No, I haven't got something stuck in my throat - I have been prondering the future effects of the Comprehensive Spending Review.
As I sat and watched Gideon unwrap his plans I wondered what the real-time results would be. I noted, with some amusement that the word 'cut' was habitually replaced with the word 'saving' - prestidigitation perhaps but a shroud to the truth nonetheless. They are savings only for the Government, but without exception cuts for the rest of us. Euphemistic speechmaking at its best!
Anyhoo - I didn't want to become party political here so I won't. My role as priest is to watch and wait for the effects of these marvellous savings to become reality for the people among whom I work and to walk with them as they feel the pinch in their own way. 490,000 lost jobs - wow - that is two-thirds of the population of Buckinghamshire!
It seems to me that simple measures are the way forward, and this is but one example (not a comprehensive savings review) - and it surrounds the redistribution of wealth.
Using retail as an example, I turn my attention to Tesco. I am an example of Tescofied Man; a one-stop shopper, preferably online, for all my family's needs. Shame on me! I wonder what positive effect there would be on our local society if we all relied more on the local traders for our produce (lest we forget that it is still the harvest season). If I gave my bakery business to the High Street baker, my meat needs to the High Street butcher, my fruit and veg needs to the High Street greengrocers - and so on. I know Tesco employs lots of people, but employees-per-customer ratios for Tesco must be far lower than those for my local Butcher etc. Soon, many people will need jobs, and if we allow our shopping pounds to be more widely distributed, I wonder if more people will find some greater sense of security, that more jobs might be created somewhere. Maybe I am wrong, but I don't think so.

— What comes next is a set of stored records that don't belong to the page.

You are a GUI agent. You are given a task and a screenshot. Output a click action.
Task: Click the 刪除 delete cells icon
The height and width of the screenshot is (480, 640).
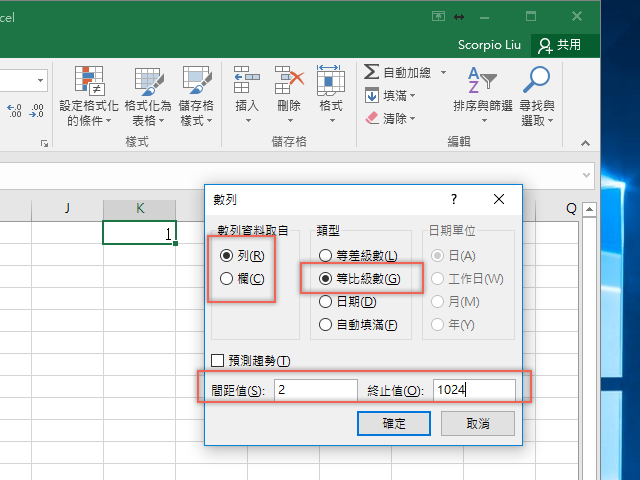(x=288, y=80)
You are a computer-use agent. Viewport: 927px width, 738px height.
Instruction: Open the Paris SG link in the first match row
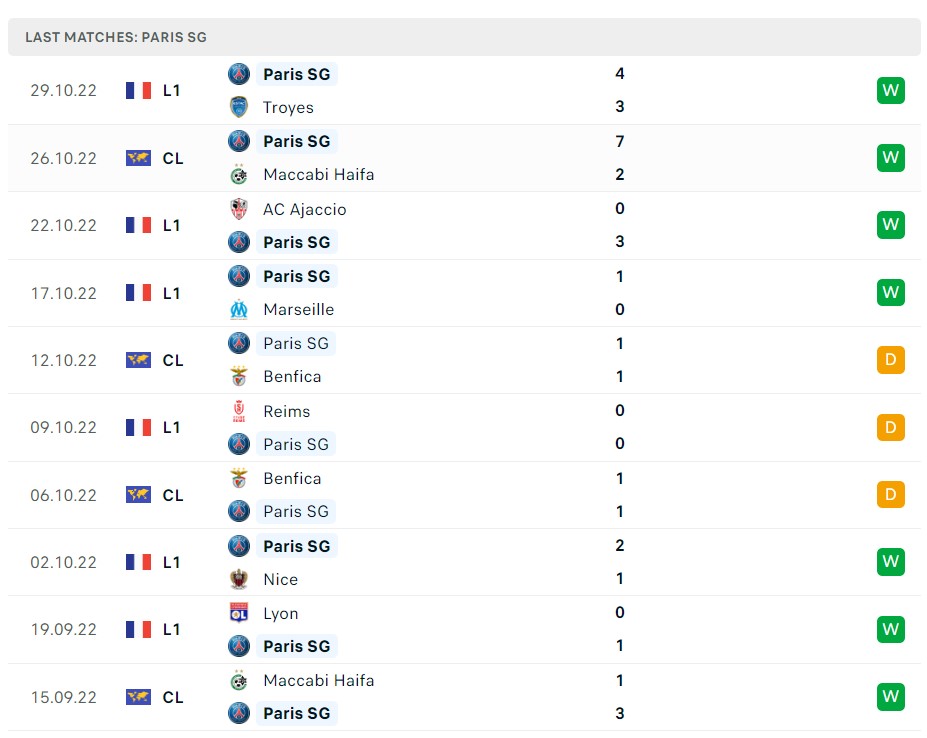297,74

For me, my Tescofication is a product of over-busy living, convenience and yes, laziness. I need to rethink how I live, and yes, even spend just a pound or two more on what I buy. Surely it would be better for every shopper to spend a tenner a week more on their needs and for that money to more more widely distributed not among shareholders, but among the business stakeholders in their own community. I must also commit to this on an ethical level too, and the excesses of some Fairtradeism might have to be re-thought too.
In short, we as Christians need to support, first and foremost, our communities and neighbours. It will cost us time, cash and convenience, but in an age where the word 'saving' means 'redundancy' then we have little choice.